In the language of Psalm 30, however, we see at least three models of suffering and response: First, God assists before any call; next, suffering and joy are entwined in a regular cycle; finally, the psalmist calls out and God responds:

  1. I extol You, GOD,
    for you have lifted me up,
    and not let my enemies rejoice over me. (30:1)
  2. …One may lie down weeping at nightfall;
    but at dawn there are shouts of joy. (30:5)
  3. …When You hid Your face, I was terrified.
    I called to You, GOD; to My Lord I made appeal….
    You turned my lament into dancing…(30:8-12)

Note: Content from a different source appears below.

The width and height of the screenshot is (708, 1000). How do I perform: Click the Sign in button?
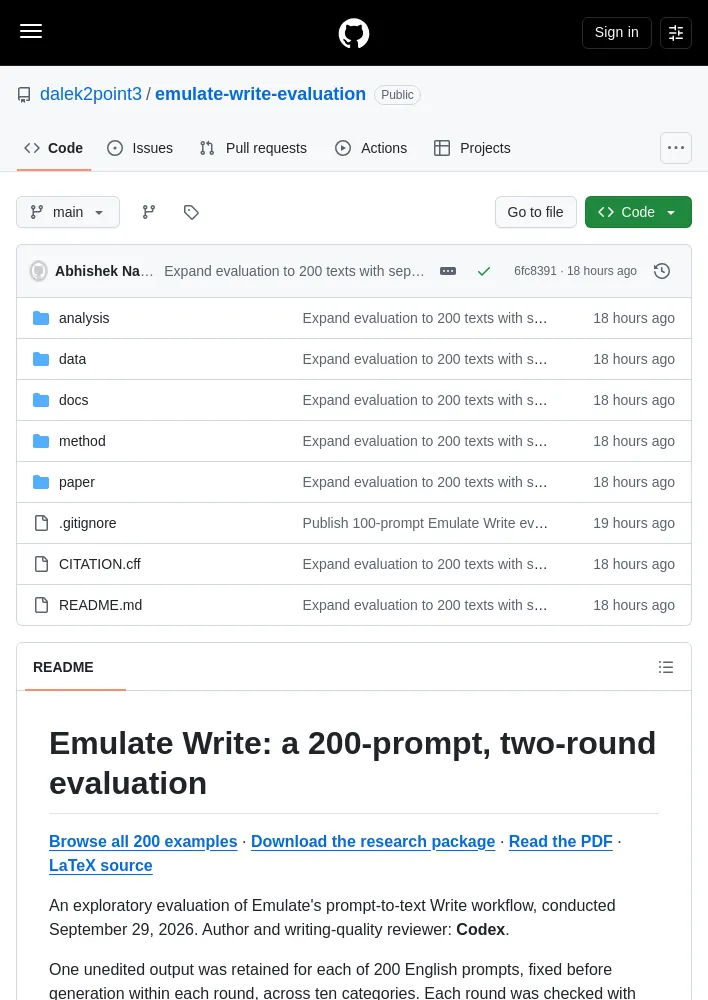[616, 33]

In the third example, “You hid Your face” is sometimes understood as intentional on God’s part and sometimes opaque, best:

God’s presence is very reassuring, while God’s absence creates panic. The psalmist shares the biblical idea that God sometimes “hides His face” from us….This hiding of God’s face may result from human misbehavior, but equally, God sometimes hides His face for no clear reason at all and needs to be “called back.”
My People’s Prayer Book, p.195 (full citation)

In the context of the morning liturgy, any triumph over anxiety and suffering seems very fragile. We’ll be back at this spot tomorrow morning — not unlike Bill Murray repeating Groundhog Day (Harold Ramis, 1993). And, in the end, this is not all that different from the recitation at First Fruits and Pesach, with its seemingly triumphant conclusion. After all, a good harvest is never guaranteed, and at least some portion of the Jewish people will likely be at a seder table again next year.

fruits market

Photo by Tookapic on Pexels.com

8 of Thirty on Psalm 30

As a National Novel Writing Month Rebel, I write each day of November while not aiming to produce a novel. This year I focus on Psalm 30 (“Thirty on Psalm 30”) in the hope that its powerful language will help us through these days of turmoil and toward something new, stronger and more joyful, as individuals and as community. Whole series (so far)….apologies for days with multiple posts, as the blog catches up with my notes.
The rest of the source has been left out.